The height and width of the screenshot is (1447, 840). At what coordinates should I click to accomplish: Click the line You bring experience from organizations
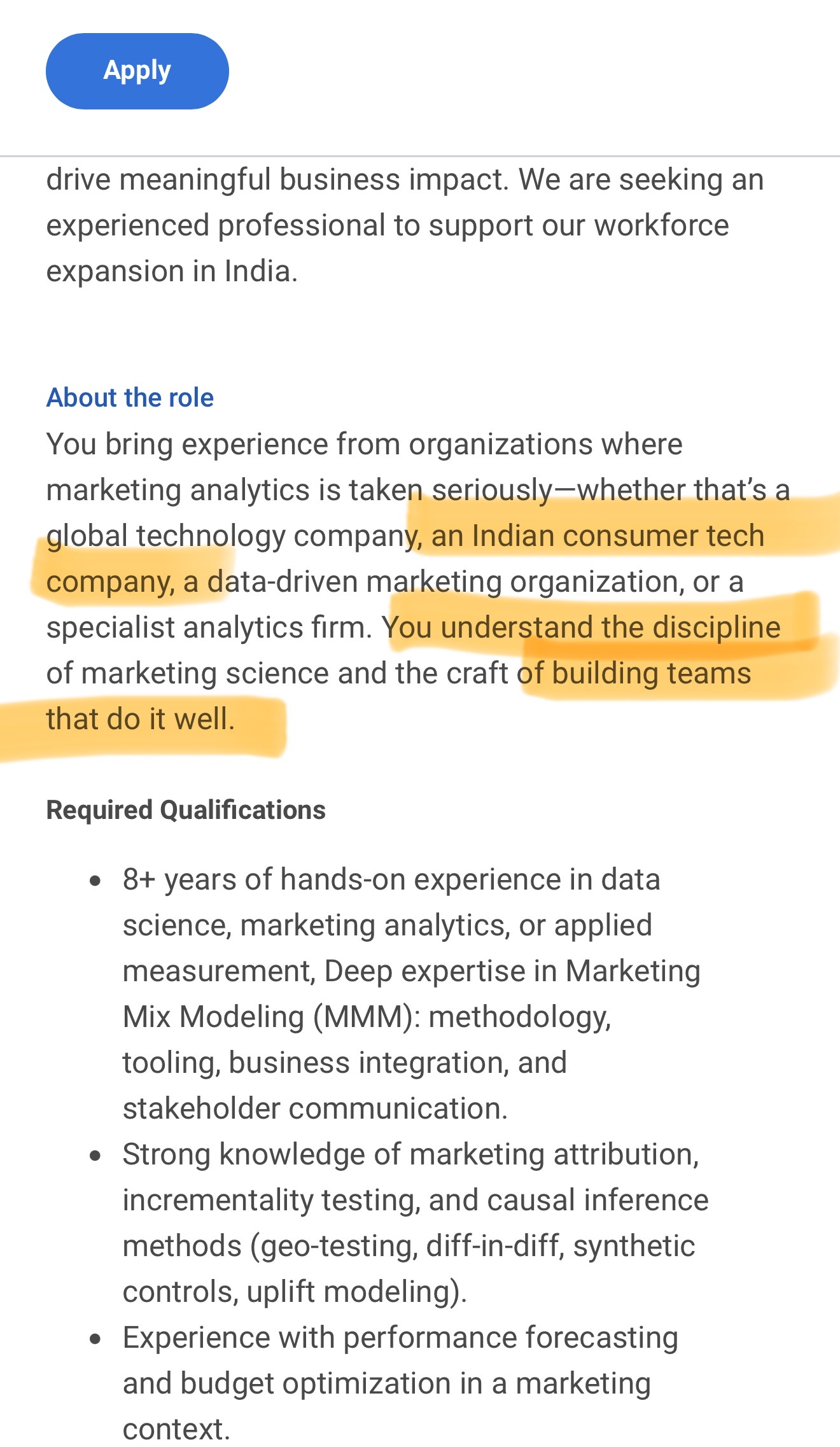[x=364, y=444]
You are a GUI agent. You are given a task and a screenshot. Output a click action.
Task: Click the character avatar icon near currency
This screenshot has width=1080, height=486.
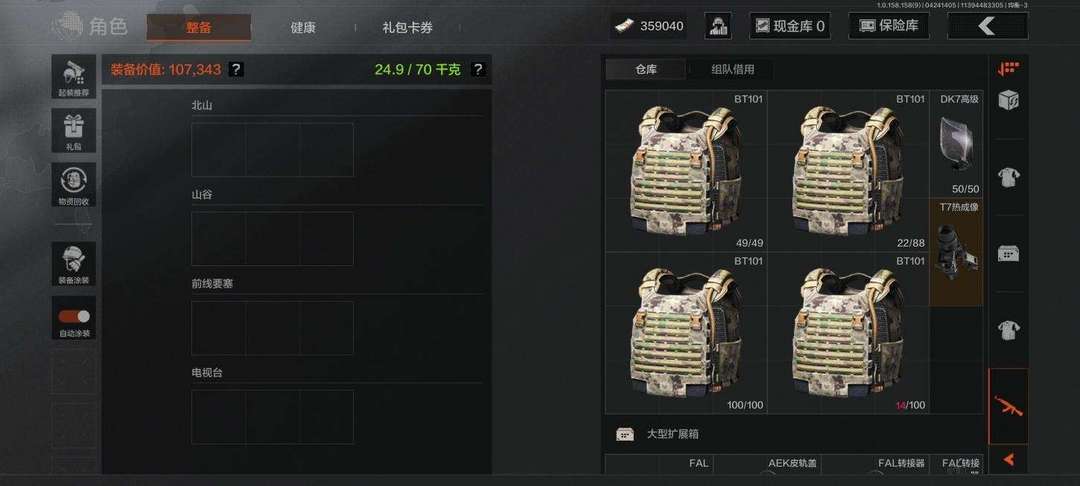click(x=718, y=26)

######

# Required action
Write out every line above again exactly, with the pictures left out.

# Output
The height and width of the screenshot is (1447, 840). At what coordinates should I click to accomplish: Click the line You bring experience from organizations
[x=364, y=444]
You are a GUI agent. You are given a task and a screenshot. Output a click action.
Task: Click the character avatar icon near currency
This screenshot has width=1080, height=486.
click(x=718, y=26)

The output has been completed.